:: What is needed ::
An exact reprint of the data below is required, line for line.
^^^^^^^^
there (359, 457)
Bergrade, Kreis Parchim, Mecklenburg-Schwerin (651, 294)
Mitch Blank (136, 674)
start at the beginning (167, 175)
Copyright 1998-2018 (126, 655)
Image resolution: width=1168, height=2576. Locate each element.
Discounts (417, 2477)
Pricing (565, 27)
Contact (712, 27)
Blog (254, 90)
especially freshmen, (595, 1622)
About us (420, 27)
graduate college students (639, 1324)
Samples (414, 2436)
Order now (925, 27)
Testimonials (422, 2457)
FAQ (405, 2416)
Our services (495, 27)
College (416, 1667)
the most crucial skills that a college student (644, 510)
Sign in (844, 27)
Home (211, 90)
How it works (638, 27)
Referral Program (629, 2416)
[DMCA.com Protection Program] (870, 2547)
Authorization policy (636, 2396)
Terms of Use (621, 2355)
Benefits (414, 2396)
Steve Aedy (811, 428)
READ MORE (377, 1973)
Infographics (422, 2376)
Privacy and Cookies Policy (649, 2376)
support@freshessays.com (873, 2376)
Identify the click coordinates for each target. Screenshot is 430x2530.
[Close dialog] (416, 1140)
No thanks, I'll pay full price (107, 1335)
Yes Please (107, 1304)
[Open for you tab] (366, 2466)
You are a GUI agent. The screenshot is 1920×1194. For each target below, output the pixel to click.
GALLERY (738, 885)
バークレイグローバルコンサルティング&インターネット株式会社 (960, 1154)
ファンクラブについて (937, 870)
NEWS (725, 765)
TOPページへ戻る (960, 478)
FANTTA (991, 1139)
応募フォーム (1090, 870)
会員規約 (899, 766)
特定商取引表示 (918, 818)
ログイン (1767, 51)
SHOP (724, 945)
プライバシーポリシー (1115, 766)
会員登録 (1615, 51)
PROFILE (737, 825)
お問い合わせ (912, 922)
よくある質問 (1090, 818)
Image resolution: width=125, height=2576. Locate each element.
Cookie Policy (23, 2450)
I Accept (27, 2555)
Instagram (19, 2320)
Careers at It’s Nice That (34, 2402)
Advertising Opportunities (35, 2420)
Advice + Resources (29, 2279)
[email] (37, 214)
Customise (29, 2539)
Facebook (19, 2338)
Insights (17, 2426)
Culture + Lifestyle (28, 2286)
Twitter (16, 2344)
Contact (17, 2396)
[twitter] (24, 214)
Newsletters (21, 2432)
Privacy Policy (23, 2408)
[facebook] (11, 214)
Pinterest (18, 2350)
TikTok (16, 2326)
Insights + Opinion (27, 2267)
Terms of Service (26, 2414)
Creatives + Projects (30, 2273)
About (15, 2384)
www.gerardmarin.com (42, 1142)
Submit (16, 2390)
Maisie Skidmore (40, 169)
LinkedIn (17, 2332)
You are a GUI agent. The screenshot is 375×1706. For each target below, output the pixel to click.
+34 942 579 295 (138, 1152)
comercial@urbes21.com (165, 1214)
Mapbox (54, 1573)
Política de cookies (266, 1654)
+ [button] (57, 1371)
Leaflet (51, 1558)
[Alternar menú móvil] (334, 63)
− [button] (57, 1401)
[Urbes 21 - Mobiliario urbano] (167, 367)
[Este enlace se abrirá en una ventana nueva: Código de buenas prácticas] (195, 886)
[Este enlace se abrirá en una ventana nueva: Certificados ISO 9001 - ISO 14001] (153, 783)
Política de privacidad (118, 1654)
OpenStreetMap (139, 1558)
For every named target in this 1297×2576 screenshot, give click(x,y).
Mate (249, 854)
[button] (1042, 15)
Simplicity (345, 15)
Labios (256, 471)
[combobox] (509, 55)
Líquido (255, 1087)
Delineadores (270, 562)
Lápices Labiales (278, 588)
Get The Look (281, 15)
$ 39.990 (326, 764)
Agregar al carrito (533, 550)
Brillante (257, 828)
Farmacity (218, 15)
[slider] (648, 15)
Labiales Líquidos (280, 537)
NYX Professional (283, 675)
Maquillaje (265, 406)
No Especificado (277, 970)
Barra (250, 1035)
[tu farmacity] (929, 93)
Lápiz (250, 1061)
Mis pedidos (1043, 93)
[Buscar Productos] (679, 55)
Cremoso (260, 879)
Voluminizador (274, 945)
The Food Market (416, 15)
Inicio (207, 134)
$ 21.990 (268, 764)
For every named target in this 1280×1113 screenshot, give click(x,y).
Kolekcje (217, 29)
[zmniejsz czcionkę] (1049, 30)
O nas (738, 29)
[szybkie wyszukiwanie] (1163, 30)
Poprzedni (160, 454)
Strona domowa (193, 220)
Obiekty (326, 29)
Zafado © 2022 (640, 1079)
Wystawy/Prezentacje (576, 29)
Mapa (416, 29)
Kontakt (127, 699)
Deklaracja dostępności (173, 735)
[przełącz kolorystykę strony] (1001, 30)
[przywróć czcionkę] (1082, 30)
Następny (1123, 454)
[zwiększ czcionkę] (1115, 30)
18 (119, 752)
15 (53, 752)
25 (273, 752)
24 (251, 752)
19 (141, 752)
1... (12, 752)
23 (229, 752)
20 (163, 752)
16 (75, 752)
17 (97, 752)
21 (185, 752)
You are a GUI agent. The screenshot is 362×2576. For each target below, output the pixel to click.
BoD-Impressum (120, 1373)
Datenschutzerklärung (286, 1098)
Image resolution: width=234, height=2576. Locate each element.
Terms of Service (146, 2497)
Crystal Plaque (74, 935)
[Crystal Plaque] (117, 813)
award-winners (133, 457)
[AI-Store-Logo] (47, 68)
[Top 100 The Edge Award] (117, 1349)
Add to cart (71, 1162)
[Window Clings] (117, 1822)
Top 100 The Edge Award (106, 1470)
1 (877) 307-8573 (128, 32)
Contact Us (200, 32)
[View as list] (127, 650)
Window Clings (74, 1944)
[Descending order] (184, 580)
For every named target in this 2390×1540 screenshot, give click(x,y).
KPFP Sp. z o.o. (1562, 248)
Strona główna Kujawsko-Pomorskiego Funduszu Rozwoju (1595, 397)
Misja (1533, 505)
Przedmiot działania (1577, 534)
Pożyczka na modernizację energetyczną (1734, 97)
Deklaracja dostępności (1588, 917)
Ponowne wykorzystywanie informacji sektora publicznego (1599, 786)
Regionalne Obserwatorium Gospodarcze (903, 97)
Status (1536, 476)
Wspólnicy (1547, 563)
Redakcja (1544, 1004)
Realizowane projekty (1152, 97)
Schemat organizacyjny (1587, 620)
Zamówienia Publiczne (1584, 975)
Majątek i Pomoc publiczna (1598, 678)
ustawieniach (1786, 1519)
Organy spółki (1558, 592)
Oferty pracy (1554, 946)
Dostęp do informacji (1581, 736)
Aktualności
^^^^^^^^
:: Written reply ::
there (359, 457)
Bergrade, Kreis Parchim, Mecklenburg-Schwerin (651, 294)
Mitch Blank (136, 674)
start at the beginning (167, 175)
Copyright 1998-2018 (126, 655)
Image resolution: width=1168, height=2576. Locate each element.
Discounts (417, 2477)
Pricing (565, 27)
Contact (712, 27)
Blog (254, 90)
especially freshmen, (595, 1622)
About us (420, 27)
graduate college students (639, 1324)
Samples (414, 2436)
Order now (925, 27)
Testimonials (422, 2457)
FAQ (405, 2416)
Our services (495, 27)
College (416, 1667)
the most crucial skills that a college student (644, 510)
Sign in (844, 27)
Home (211, 90)
How it works (638, 27)
Referral Program (629, 2416)
[DMCA.com Protection Program] (870, 2547)
Authorization policy (636, 2396)
Terms of Use (621, 2355)
Benefits (414, 2396)
Steve Aedy (811, 428)
READ MORE (377, 1973)
Infographics (422, 2376)
Privacy and Cookies Policy (649, 2376)
support@freshessays.com (873, 2376)
Identify the click coordinates for each target. Screenshot is 430x2530.
[Close dialog] (416, 1140)
No thanks, I'll pay full price (107, 1335)
Yes Please (107, 1304)
[Open for you tab] (366, 2466)
You are a GUI agent. The screenshot is 1920×1194. For each target below, output the pixel to click.
GALLERY (738, 885)
バークレイグローバルコンサルティング&インターネット株式会社 (960, 1154)
ファンクラブについて (937, 870)
NEWS (725, 765)
TOPページへ戻る (960, 478)
FANTTA (991, 1139)
応募フォーム (1090, 870)
会員規約 (899, 766)
特定商取引表示 (918, 818)
ログイン (1767, 51)
SHOP (724, 945)
プライバシーポリシー (1115, 766)
会員登録 (1615, 51)
PROFILE (737, 825)
お問い合わせ (912, 922)
よくある質問 (1090, 818)
Image resolution: width=125, height=2576. Locate each element.
Cookie Policy (23, 2450)
I Accept (27, 2555)
Instagram (19, 2320)
Careers at It’s Nice That (34, 2402)
Advertising Opportunities (35, 2420)
Advice + Resources (29, 2279)
[email] (37, 214)
Customise (29, 2539)
Facebook (19, 2338)
Insights (17, 2426)
Culture + Lifestyle (28, 2286)
Twitter (16, 2344)
Contact (17, 2396)
[twitter] (24, 214)
Newsletters (21, 2432)
Privacy Policy (23, 2408)
[facebook] (11, 214)
Pinterest (18, 2350)
TikTok (16, 2326)
Insights + Opinion (27, 2267)
Terms of Service (26, 2414)
Creatives + Projects (30, 2273)
About (15, 2384)
www.gerardmarin.com (42, 1142)
Submit (16, 2390)
Maisie Skidmore (40, 169)
LinkedIn (17, 2332)
You are a GUI agent. The screenshot is 375×1706. For each target below, output the pixel to click.
+34 942 579 295 (138, 1152)
comercial@urbes21.com (165, 1214)
Mapbox (54, 1573)
Política de cookies (266, 1654)
+ [button] (57, 1371)
Leaflet (51, 1558)
[Alternar menú móvil] (334, 63)
− [button] (57, 1401)
[Urbes 21 - Mobiliario urbano] (167, 367)
[Este enlace se abrirá en una ventana nueva: Código de buenas prácticas] (195, 886)
[Este enlace se abrirá en una ventana nueva: Certificados ISO 9001 - ISO 14001] (153, 783)
Política de privacidad (118, 1654)
OpenStreetMap (139, 1558)
For every named target in this 1297×2576 screenshot, give click(x,y).
Mate (249, 854)
[button] (1042, 15)
Simplicity (345, 15)
Labios (256, 471)
[combobox] (509, 55)
Líquido (255, 1087)
Delineadores (270, 562)
Lápices Labiales (278, 588)
Get The Look (281, 15)
$ 39.990 (326, 764)
Agregar al carrito (533, 550)
Brillante (257, 828)
Farmacity (218, 15)
[slider] (648, 15)
Labiales Líquidos (280, 537)
NYX Professional (283, 675)
Maquillaje (265, 406)
No Especificado (277, 970)
Barra (250, 1035)
[tu farmacity] (929, 93)
Lápiz (250, 1061)
Mis pedidos (1043, 93)
[Buscar Productos] (679, 55)
Cremoso (260, 879)
Voluminizador (274, 945)
The Food Market (416, 15)
Inicio (207, 134)
$ 21.990 (268, 764)
For every named target in this 1280×1113 screenshot, give click(x,y).
Kolekcje (217, 29)
[zmniejsz czcionkę] (1049, 30)
O nas (738, 29)
[szybkie wyszukiwanie] (1163, 30)
Poprzedni (160, 454)
Strona domowa (193, 220)
Obiekty (326, 29)
Zafado © 2022 (640, 1079)
Wystawy/Prezentacje (576, 29)
Mapa (416, 29)
Kontakt (127, 699)
Deklaracja dostępności (173, 735)
[przełącz kolorystykę strony] (1001, 30)
[przywróć czcionkę] (1082, 30)
Następny (1123, 454)
[zwiększ czcionkę] (1115, 30)
18 (119, 752)
15 (53, 752)
25 (273, 752)
24 (251, 752)
19 (141, 752)
1... (12, 752)
23 (229, 752)
20 (163, 752)
16 (75, 752)
17 (97, 752)
21 (185, 752)
You are a GUI agent. The screenshot is 362×2576. For each target below, output the pixel to click.
BoD-Impressum (120, 1373)
Datenschutzerklärung (286, 1098)
Image resolution: width=234, height=2576. Locate each element.
Terms of Service (146, 2497)
Crystal Plaque (74, 935)
[Crystal Plaque] (117, 813)
award-winners (133, 457)
[AI-Store-Logo] (47, 68)
[Top 100 The Edge Award] (117, 1349)
Add to cart (71, 1162)
[Window Clings] (117, 1822)
Top 100 The Edge Award (106, 1470)
1 (877) 307-8573 (128, 32)
Contact Us (200, 32)
[View as list] (127, 650)
Window Clings (74, 1944)
[Descending order] (184, 580)
For every named target in this 2390×1540 screenshot, give click(x,y).
KPFP Sp. z o.o. (1562, 248)
Strona główna Kujawsko-Pomorskiego Funduszu Rozwoju (1595, 397)
Misja (1533, 505)
Przedmiot działania (1577, 534)
Pożyczka na modernizację energetyczną (1734, 97)
Deklaracja dostępności (1588, 917)
Ponowne wykorzystywanie informacji sektora publicznego (1599, 786)
Regionalne Obserwatorium Gospodarcze (903, 97)
Status (1536, 476)
Wspólnicy (1547, 563)
Redakcja (1544, 1004)
Realizowane projekty (1152, 97)
Schemat organizacyjny (1587, 620)
Zamówienia Publiczne (1584, 975)
Majątek i Pomoc publiczna (1598, 678)
ustawieniach (1786, 1519)
Organy spółki (1558, 592)
Oferty pracy (1554, 946)
Dostęp do informacji (1581, 736)
Aktualności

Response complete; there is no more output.